*** Opening Entries supplied ***
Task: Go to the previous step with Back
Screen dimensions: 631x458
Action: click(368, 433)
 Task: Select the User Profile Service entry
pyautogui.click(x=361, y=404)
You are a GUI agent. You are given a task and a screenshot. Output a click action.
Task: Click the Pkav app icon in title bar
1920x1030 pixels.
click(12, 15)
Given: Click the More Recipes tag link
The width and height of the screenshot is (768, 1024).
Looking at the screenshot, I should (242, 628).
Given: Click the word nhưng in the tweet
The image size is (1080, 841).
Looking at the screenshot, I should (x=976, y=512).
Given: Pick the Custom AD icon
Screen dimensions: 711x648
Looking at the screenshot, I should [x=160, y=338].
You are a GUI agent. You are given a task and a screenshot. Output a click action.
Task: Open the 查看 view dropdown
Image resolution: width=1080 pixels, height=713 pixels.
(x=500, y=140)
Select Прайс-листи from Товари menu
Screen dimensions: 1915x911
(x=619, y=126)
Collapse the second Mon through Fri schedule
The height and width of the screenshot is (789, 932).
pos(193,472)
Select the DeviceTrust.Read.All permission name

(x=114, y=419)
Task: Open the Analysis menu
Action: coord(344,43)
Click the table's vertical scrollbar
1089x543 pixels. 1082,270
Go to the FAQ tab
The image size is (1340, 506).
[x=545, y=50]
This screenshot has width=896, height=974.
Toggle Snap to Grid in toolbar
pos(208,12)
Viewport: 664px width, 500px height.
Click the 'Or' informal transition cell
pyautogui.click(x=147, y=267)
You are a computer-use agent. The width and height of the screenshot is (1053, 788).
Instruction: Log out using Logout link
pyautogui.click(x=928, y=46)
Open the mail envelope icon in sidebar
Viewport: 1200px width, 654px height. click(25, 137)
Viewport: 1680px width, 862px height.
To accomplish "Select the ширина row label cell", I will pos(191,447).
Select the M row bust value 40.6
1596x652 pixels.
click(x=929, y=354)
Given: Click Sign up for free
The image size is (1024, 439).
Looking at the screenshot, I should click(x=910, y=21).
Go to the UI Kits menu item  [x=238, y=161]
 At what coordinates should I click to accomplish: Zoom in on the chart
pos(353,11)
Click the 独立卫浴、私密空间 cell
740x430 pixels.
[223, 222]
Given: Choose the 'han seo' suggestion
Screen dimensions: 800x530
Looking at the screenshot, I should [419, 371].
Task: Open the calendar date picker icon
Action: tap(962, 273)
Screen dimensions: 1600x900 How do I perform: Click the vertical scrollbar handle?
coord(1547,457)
*** Closing Entries supplied ***
Task statement :: Can you quote exactly the lines from the one containing "Given: Choose the 'han seo' suggestion" through the last line of the records above, and nothing else?

Task solution ::
Given: Choose the 'han seo' suggestion
Screen dimensions: 800x530
Looking at the screenshot, I should [419, 371].
Task: Open the calendar date picker icon
Action: tap(962, 273)
Screen dimensions: 1600x900 How do I perform: Click the vertical scrollbar handle?
coord(1547,457)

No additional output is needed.